▶ _Required task_: Please reproduce the material below word for word, everything from the line containing "Given: Click the Element column header" down to the end of the material, including that first line, and leave the pictures out of your answer.

-- START --

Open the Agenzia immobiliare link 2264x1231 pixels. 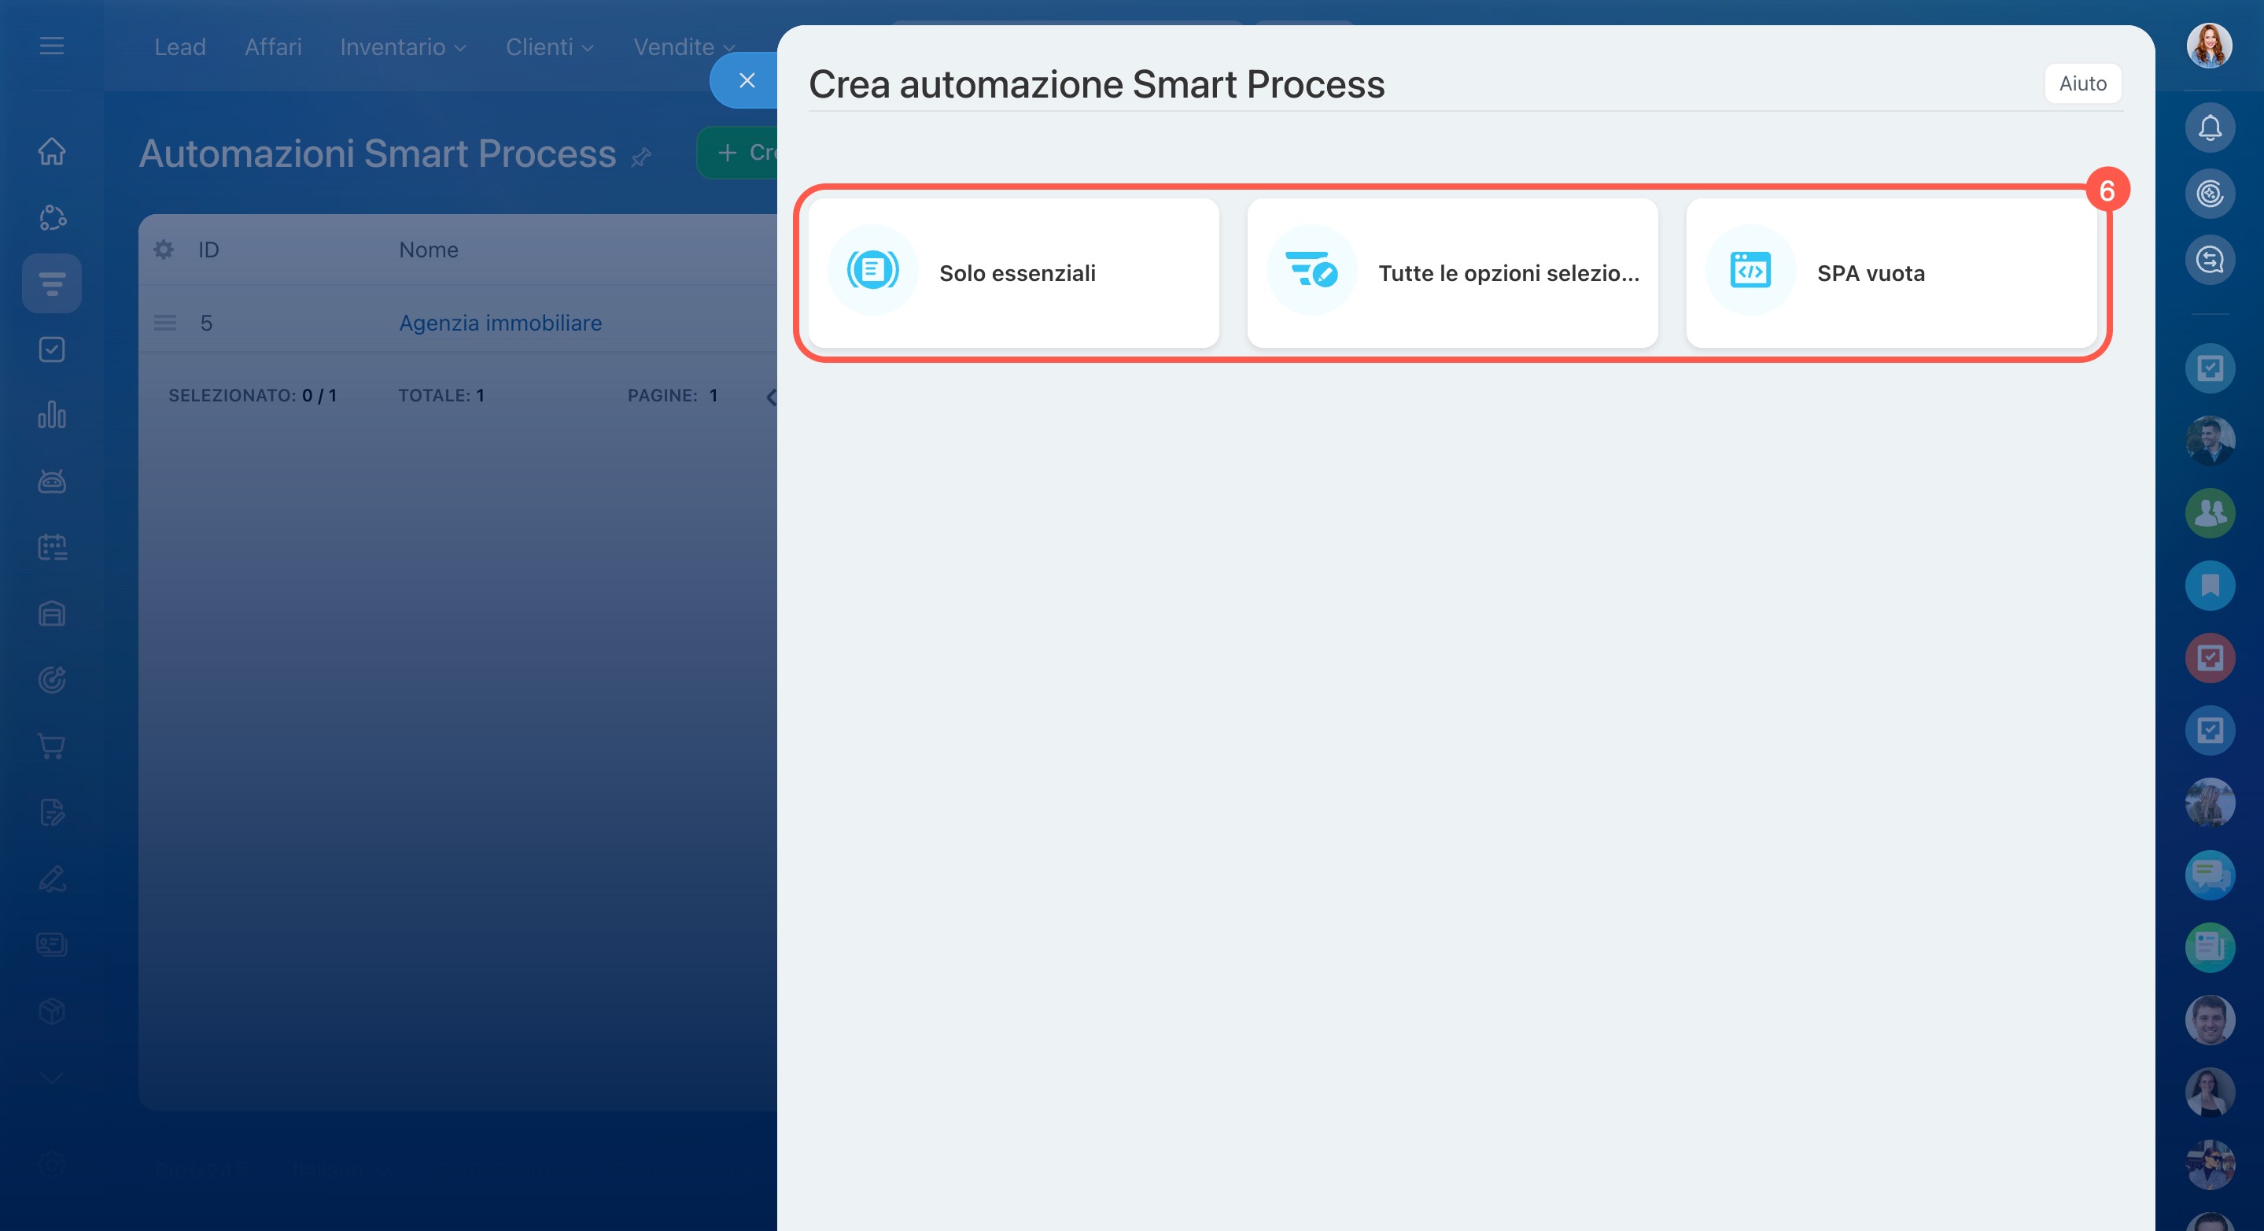click(500, 323)
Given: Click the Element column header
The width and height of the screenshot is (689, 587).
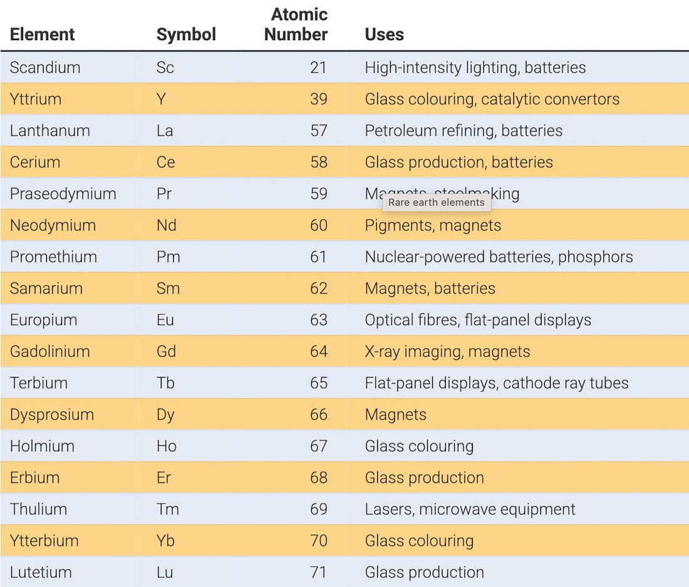Looking at the screenshot, I should pyautogui.click(x=43, y=34).
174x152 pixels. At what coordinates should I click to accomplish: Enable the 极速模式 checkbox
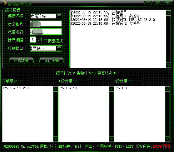[x=45, y=41]
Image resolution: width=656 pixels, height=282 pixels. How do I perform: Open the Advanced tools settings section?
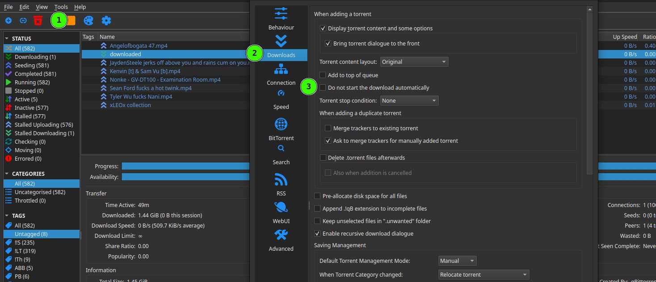(281, 240)
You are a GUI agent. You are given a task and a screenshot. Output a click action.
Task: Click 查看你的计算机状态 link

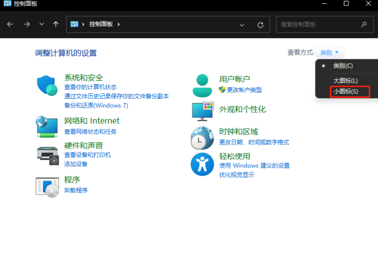click(x=90, y=87)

-- END --

▶ _Response to the exercise_:
Given: Click the Element column header
The width and height of the screenshot is (689, 587).
Looking at the screenshot, I should pyautogui.click(x=43, y=34).
174x152 pixels. At what coordinates should I click to accomplish: Enable the 极速模式 checkbox
[x=45, y=41]
Image resolution: width=656 pixels, height=282 pixels. How do I perform: Open the Advanced tools settings section?
(281, 240)
You are a GUI agent. You are given a task and a screenshot. Output a click action.
Task: Click 查看你的计算机状态 link

click(x=90, y=87)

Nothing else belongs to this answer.